Scientific classification
- Kingdom: Plantae
- Clade: Embryophytes
- Clade: Tracheophytes
- Clade: Angiosperms
- Clade: Eudicots
- Clade: Rosids
- Order: Fabales
- Family: Fabaceae
- Subfamily: Faboideae
- Genus: Astragalus
- Species: A. cimae
- Binomial name: Astragalus cimae M.E.Jones

= Astragalus cimae =

- Genus: Astragalus
- Species: cimae
- Authority: M.E.Jones
- Conservation status: G3

Species of legume

Astragalus cimae is a species of milkvetch known by the common name Cima milkvetch. It is native to the Mojave Desert and its sky island woodlands of eastern California western Nevada, especially on calcareous soils, including the Cima Dome area in the Mojave National Preserve.

==Description==
Astragalus cimae is a spreading perennial herb with somewhat fleshy stems up to about 25 cm long.

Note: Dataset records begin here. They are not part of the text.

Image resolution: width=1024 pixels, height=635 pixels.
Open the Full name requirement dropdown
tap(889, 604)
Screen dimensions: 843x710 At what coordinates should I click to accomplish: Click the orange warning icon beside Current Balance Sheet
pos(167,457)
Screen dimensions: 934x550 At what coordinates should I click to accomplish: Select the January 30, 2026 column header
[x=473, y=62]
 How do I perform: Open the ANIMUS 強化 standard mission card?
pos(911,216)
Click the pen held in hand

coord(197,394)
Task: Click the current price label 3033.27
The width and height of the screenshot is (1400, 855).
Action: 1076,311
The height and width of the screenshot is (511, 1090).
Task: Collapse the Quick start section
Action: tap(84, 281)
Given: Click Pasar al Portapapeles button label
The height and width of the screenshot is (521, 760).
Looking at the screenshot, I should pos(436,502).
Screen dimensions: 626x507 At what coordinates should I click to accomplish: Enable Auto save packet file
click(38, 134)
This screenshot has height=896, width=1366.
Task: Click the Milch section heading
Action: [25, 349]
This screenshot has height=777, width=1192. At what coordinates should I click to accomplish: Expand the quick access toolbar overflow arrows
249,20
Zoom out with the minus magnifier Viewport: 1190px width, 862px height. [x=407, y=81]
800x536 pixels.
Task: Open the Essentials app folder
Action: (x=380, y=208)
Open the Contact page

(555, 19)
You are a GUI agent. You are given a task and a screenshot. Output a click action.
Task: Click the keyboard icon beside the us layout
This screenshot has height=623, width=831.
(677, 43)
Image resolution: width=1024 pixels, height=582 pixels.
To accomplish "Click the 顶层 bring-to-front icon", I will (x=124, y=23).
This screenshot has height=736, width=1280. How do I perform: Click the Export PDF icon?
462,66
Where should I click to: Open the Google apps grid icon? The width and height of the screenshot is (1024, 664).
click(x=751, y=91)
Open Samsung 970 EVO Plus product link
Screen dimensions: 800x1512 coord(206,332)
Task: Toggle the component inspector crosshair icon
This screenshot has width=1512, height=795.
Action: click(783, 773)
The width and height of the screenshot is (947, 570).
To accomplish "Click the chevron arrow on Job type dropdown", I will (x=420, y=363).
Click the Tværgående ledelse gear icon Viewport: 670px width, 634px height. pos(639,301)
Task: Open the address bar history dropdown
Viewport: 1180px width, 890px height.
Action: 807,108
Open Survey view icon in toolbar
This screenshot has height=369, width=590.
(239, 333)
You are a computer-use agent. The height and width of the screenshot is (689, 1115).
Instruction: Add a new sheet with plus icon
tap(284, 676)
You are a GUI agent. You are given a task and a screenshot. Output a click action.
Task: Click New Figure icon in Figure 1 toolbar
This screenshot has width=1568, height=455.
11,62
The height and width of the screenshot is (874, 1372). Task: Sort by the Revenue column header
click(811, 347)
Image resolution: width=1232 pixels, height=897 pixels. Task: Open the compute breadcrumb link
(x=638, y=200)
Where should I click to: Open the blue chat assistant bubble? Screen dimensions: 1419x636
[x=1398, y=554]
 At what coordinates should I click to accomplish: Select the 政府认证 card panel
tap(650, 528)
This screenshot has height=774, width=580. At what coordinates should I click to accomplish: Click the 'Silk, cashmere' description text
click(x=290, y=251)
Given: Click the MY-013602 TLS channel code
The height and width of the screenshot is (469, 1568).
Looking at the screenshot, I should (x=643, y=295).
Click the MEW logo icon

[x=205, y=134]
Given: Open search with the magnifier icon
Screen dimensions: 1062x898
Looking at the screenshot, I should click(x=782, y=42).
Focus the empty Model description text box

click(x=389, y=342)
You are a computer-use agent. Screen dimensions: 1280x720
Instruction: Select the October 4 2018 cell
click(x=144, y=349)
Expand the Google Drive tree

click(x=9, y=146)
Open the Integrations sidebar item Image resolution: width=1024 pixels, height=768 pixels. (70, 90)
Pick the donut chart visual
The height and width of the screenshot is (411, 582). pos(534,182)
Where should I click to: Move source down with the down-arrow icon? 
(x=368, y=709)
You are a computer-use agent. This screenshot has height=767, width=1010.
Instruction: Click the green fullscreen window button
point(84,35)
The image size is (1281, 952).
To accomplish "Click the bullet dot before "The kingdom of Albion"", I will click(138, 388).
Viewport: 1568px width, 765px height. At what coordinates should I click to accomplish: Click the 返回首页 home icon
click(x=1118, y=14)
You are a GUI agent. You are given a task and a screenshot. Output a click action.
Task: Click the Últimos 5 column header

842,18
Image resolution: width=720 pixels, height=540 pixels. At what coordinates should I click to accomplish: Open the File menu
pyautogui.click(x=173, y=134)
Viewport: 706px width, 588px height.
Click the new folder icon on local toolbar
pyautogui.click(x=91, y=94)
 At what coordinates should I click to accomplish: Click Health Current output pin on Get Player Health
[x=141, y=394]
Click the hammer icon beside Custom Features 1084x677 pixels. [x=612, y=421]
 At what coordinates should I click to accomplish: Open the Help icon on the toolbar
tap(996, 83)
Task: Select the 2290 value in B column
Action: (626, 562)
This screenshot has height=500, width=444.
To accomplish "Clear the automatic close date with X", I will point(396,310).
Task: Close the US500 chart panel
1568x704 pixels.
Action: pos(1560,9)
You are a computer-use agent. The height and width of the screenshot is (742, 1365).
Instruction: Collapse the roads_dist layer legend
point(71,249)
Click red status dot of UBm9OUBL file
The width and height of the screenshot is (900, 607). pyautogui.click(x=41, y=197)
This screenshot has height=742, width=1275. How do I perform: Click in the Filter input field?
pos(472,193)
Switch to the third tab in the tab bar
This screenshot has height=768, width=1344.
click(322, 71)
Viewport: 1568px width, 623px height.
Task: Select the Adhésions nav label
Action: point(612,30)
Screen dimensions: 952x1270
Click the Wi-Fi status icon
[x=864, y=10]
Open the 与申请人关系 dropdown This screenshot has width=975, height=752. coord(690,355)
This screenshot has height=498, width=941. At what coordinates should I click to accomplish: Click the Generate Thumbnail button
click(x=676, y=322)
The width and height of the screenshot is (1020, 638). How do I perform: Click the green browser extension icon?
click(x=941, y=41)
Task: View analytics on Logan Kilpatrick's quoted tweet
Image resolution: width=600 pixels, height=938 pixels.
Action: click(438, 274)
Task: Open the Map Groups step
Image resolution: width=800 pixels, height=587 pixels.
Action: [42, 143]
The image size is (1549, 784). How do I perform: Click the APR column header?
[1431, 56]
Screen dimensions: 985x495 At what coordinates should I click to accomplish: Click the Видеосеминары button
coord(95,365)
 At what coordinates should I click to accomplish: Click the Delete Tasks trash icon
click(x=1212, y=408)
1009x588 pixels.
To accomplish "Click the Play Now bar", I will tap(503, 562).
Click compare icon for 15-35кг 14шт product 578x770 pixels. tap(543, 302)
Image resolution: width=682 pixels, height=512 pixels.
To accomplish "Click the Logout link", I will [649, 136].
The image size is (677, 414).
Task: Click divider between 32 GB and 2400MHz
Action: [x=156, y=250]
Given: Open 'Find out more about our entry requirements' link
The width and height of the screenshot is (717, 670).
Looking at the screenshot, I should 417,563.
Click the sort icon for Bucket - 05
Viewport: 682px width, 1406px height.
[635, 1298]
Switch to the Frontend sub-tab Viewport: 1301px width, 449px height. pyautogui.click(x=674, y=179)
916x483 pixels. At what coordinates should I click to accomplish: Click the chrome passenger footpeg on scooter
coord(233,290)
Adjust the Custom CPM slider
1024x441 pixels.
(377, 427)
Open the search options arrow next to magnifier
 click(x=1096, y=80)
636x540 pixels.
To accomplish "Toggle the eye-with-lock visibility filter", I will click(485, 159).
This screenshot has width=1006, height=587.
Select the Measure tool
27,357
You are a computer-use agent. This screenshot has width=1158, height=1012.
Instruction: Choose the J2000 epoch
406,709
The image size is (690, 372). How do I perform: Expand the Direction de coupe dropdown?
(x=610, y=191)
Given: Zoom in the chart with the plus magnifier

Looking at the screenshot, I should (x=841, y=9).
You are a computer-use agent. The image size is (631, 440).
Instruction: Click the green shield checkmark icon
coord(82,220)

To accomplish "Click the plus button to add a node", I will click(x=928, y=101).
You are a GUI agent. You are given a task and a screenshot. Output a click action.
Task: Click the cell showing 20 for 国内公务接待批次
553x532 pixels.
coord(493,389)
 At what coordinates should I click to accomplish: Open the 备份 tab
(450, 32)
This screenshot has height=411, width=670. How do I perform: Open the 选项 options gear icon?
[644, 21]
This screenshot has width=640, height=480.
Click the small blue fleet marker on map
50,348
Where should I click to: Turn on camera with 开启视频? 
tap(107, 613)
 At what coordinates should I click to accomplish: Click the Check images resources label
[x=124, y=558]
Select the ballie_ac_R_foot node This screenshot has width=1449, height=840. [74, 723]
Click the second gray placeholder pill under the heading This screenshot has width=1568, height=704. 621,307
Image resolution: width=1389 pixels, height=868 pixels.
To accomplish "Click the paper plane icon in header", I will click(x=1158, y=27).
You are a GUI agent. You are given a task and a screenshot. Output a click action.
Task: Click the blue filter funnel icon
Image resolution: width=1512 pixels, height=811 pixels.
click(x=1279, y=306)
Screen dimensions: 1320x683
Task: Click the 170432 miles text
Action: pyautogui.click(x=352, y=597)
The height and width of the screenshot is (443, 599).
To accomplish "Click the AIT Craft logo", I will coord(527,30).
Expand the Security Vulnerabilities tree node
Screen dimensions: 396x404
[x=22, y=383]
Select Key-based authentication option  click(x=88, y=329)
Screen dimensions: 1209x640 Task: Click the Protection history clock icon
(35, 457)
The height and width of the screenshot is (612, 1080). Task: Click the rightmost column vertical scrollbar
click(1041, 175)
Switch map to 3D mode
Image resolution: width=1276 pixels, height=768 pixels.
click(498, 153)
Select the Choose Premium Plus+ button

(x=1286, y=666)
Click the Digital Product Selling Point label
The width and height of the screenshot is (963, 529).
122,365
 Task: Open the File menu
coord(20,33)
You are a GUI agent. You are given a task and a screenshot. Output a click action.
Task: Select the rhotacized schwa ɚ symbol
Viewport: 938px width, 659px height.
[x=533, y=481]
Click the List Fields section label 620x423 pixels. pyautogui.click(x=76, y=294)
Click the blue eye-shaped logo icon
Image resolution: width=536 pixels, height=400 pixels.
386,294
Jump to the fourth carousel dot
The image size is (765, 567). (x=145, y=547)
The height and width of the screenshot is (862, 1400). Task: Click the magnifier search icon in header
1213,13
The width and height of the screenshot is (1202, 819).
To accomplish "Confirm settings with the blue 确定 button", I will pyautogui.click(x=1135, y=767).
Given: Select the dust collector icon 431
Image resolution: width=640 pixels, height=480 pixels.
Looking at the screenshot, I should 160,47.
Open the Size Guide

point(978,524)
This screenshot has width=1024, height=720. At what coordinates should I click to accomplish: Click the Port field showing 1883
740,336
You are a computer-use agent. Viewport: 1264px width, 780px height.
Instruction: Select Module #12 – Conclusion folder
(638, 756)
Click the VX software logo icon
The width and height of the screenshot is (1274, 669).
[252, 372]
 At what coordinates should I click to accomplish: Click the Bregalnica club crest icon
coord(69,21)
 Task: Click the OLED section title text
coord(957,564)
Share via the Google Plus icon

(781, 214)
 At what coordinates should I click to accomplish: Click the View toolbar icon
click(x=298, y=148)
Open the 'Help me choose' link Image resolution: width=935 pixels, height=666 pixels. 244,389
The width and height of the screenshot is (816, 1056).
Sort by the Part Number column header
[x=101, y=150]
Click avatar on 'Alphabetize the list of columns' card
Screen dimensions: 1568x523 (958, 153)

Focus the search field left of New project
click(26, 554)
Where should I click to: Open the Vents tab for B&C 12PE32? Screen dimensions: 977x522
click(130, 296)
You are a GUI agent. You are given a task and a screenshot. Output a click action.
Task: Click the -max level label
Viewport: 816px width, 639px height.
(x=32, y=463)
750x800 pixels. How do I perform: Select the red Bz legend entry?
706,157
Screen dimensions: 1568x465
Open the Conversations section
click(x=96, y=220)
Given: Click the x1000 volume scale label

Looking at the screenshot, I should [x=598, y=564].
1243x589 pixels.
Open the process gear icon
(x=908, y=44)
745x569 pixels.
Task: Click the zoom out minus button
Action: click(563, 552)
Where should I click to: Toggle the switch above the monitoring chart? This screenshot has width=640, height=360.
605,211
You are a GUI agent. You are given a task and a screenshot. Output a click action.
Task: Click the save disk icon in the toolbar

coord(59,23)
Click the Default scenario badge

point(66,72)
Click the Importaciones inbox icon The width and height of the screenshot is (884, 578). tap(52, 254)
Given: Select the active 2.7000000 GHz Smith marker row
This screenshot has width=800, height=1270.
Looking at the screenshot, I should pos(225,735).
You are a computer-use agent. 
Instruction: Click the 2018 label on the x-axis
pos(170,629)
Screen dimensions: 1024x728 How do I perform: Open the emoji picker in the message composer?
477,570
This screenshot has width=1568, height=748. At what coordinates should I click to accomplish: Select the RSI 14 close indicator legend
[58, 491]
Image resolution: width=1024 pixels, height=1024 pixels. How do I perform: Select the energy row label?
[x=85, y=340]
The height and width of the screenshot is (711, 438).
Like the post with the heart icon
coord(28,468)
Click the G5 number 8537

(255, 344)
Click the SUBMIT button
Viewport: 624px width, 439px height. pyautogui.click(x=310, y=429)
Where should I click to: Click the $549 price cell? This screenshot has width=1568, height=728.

Leaves are up to 11 cm long and made up of oval or rounded leaflets. The plant bears an inflorescence of up to 25 flowers with reddish or pinkish purple petals sometimes tipped with white. Each flower is between 1 and 1.5 cm long. The fruit is a legume pod with usually two inflated chambers.

Its bloom period is April to May. It has major toxicity.

The size is 0.8 to 9.8 inches tall. The flower color is pink, white, purple, or red.